27 January 2013

Tanzania: Gas Policy Hearings - 'Create New Regulator'

Photo: Capital FM
A natural gas plant: Mtwara residents in Tanzania are protesting the governments plans to pump natural gas to Dar es Salaam through their town.

PROPOSALS in the draft natural gas policy to have a National Oil company in place have been praised but questions rose on how the new regulator would be structured.

Business leaders and analysts in Dar es Salaam, at a Policy Forum discussion on whether the Natural Gas Policy addresses the needs of citizens said the proposal to have a National company in place to handle commercial interests on behalf of the government was welcome but that it should explicitly show how the new regulator would be structured.

In his paper, the Executive Director for HakiMadini, Mr Amani Mhinda, said the importance of having a national oil company is that there would be learning of business from within, helping industrializing the country on the basis of its indigenous petroleum resources, promote the development of local content and eventually become a regional and global player.

"The gas policy has decided on Tanzania Petroleum Development Company being National Oil Company and creating another entity to be the regulator. This means that TPDC is proposed to handle commercial interests on behalf of the government," he said. But he questioned what would happen to past contracts in which TPDC was both the regulator and benefactor.

He said the policy should start with contract transparency, reduce capital flight and maximize retention in the local economy. He said the proposed draft gas policy 'avoids' the upstream matters, while focusing on mid and downstream issues. "There are fundamental questions regarding monitoring and regulatory capacity of the sector.

There is no way that the gas policy can unilaterally change the functions of TPDC, for example, without undermining petroleum law. This contravenes the spirit of petroleum sector reforms," he said.

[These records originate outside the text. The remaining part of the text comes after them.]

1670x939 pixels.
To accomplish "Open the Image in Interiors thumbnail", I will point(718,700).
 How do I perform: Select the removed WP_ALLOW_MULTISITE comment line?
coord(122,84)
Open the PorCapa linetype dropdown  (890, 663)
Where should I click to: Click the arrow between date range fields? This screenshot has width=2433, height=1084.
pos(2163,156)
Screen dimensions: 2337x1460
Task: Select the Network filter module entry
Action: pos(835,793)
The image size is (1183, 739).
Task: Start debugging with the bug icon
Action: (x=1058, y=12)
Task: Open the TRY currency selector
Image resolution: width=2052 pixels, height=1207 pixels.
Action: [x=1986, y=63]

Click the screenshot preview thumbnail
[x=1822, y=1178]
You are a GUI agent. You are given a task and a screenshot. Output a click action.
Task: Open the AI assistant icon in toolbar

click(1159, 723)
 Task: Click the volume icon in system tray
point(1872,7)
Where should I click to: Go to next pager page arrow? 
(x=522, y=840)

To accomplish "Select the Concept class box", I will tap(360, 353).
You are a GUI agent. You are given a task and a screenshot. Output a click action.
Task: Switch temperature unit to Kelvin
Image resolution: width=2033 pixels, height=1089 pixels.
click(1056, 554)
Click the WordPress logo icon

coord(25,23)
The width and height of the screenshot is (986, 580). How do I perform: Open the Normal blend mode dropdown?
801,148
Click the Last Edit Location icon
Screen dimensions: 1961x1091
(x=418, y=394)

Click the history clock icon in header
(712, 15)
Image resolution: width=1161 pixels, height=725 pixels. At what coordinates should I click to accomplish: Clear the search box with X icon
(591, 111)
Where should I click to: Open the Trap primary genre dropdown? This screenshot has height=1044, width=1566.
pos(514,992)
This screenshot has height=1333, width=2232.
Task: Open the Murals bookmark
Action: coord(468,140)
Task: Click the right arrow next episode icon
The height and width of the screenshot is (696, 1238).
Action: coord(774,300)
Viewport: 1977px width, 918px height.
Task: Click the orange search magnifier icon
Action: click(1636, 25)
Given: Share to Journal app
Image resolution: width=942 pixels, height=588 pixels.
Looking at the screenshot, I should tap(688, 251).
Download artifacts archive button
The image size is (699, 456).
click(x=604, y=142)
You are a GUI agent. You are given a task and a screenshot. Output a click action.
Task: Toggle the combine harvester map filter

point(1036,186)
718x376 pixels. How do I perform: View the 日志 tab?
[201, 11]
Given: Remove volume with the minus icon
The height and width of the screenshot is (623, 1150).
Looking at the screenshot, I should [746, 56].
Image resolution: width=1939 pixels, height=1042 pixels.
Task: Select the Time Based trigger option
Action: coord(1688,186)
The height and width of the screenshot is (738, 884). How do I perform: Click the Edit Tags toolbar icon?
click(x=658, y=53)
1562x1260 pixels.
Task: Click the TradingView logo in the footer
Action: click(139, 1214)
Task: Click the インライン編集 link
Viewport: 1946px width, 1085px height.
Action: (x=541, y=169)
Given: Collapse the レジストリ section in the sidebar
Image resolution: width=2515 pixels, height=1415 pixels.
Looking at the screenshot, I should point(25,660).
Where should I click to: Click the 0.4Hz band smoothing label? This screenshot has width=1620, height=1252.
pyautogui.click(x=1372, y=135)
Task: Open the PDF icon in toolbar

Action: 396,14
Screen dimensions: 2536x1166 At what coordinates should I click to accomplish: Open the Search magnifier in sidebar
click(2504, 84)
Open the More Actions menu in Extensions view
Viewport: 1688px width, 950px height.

Mhinda observed that the policy should not create monopoly rather than energy balance as it presupposes to give over 3000 Megawatts by 2015, way above the overall electricity requirement, shutting out hydro and renewable, adding that it should not turn the country back from pushing for renewable energy.

The Gas Infrastructure Manager at Songas, Mr Malcolm Taylor said the policy addresses the citizen's needs through facilitating informed democratic debate and setting realistic timescales for development. He said the policy should address issues as to where the investment would come from and what it needs, review TPDC's many conflicting roles, balance between domestic use and export and how to go about putting in place an LNG plant.

Malcolm said it was also important to 'seriously think' about how the Sovereign Wealth Fund would be structured. Mzumbe University don, Dr Prosper Ngowi said the policy should be looking forward to establishing local competence in policy, regulatory and commercial areas and technical through local content.

The Head of Communications at Statoil, one of the giant players in the country's gas sector, Ms Genevieve Kasanga said there is need for awareness on the gas sector and capacity building so that local human resources are trained to run the sector effectively.